Delay Reason: Our data has five different causes of delay which are recorded by the DOT as carrier, weather, nas, security, and late aircraft delay, and we tried to find the factors that are related to different causes. We drew an alluvial plot from the flight origins to the different causes to the flight destinations and a stacked bar chart between the causes and quarter of a year. From the results, we found the flights departured from California and Florida are delayed mainly because carrier and late aircraft and most NAS delayed airlines have Texas as destination. Also, during the fourth quarter, delay caused by carrier is much higher than in other quarters which may because during winter, the low temperature will raise the aircraft damage risk. And during the first quarter, NAS delay time is much longer, which may relate to the heavy traffic volume after holiday. With these results, we find in different state and quarter of the year, the airline will delay for different reasons.

Delay Time: The heat map on average delay time of different airline shows that the third and the fourth quarter tend to have delays comparing with other time of the year. Then we draw ridgeline plot based on top 5 on time airlines, visualizing distribution of each airline’s average delay time for each quarter. Finally, we use biplot finding correlation of arrival delay time and other continuous variables like flight distances, Air Time, departure delay and other factors.

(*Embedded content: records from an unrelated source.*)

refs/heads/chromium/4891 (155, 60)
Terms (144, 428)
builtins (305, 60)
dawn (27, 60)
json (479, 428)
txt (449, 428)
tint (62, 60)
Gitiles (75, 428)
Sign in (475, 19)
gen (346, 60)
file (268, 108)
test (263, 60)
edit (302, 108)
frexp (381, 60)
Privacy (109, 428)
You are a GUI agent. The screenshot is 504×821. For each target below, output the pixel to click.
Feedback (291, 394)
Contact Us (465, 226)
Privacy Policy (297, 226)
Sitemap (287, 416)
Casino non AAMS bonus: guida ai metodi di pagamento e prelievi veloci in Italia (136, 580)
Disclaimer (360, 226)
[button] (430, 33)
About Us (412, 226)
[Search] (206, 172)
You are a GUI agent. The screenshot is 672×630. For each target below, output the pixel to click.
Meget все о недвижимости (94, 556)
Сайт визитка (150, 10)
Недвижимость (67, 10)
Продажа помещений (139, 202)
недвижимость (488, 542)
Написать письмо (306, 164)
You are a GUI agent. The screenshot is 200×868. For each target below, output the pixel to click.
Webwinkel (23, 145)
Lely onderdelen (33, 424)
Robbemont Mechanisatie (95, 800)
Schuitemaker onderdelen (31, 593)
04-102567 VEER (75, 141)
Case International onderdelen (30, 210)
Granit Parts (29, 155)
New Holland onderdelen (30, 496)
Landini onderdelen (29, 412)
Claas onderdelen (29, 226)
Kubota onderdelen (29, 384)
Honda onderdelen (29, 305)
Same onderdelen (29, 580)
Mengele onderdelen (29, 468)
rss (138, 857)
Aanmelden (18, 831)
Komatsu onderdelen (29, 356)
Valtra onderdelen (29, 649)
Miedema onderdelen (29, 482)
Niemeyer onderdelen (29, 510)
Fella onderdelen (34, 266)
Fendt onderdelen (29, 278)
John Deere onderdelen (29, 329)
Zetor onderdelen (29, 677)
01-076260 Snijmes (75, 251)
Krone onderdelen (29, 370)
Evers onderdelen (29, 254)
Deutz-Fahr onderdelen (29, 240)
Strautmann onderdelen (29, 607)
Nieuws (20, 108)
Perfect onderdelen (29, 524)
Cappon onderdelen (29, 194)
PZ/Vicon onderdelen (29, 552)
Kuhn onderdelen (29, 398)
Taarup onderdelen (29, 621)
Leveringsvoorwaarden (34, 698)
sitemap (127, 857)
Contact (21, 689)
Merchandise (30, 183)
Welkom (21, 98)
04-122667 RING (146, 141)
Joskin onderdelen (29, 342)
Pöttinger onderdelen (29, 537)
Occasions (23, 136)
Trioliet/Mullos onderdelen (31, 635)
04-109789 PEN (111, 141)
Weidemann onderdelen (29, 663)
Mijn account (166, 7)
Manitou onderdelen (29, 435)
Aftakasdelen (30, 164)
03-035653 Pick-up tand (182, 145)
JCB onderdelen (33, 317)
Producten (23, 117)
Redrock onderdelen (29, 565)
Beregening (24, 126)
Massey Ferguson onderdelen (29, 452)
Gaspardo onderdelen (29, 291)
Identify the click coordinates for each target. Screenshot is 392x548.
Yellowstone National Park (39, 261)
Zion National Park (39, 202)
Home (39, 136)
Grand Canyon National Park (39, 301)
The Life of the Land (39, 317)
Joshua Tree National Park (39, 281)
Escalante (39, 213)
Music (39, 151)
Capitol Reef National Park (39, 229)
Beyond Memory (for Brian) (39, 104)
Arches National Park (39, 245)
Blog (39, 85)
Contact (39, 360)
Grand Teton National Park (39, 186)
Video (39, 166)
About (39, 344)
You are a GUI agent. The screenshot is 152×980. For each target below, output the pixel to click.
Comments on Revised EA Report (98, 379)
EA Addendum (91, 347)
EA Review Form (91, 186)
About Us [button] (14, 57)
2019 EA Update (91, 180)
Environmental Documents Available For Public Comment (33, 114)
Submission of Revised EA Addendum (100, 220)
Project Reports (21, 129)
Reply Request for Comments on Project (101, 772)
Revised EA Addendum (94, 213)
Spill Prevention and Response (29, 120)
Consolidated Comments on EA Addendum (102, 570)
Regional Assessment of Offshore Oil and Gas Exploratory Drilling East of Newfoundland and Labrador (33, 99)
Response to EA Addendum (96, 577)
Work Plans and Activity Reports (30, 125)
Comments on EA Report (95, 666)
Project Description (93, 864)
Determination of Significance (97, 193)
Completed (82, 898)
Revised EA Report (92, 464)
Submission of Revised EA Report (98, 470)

We discover that arrival delay is highly correlated with departure delay and taxi out time (the time difference between an aircraft takes off and an aircraft departed from the gate)

6.2 Limitations and Future Directions

There are 52 states in our data, but to make plots easier to read, we focused on 3 or 5 states each graph during our analysis. Due to time and space limit, we only worked on the states with higher quantity of delayed flights during our project without looking into other states. If we have more time, we would like to look into more states to verify our findings.

For D3 part, we wanted to build an interactive plot of a United States map and when clicking on two states, there will be an ‘airplane’ label fly from the first state to the second state and showing the delay possibility and time for this airline, but we are not skilled enough to finish it now, so in the future, we would like to learn more about d3 and try to make this plot out.

6.3 Lessons Learned

From this project, we learned and practiced using different graphs for different variables. For example, when we focus on visualizing data on each state of the U.S, we made a spatial plot, when we work to find relationship between categorical variables, we made an alluvial plot, and when we tried to explore between numerical and categorical variables, we made a heatmap.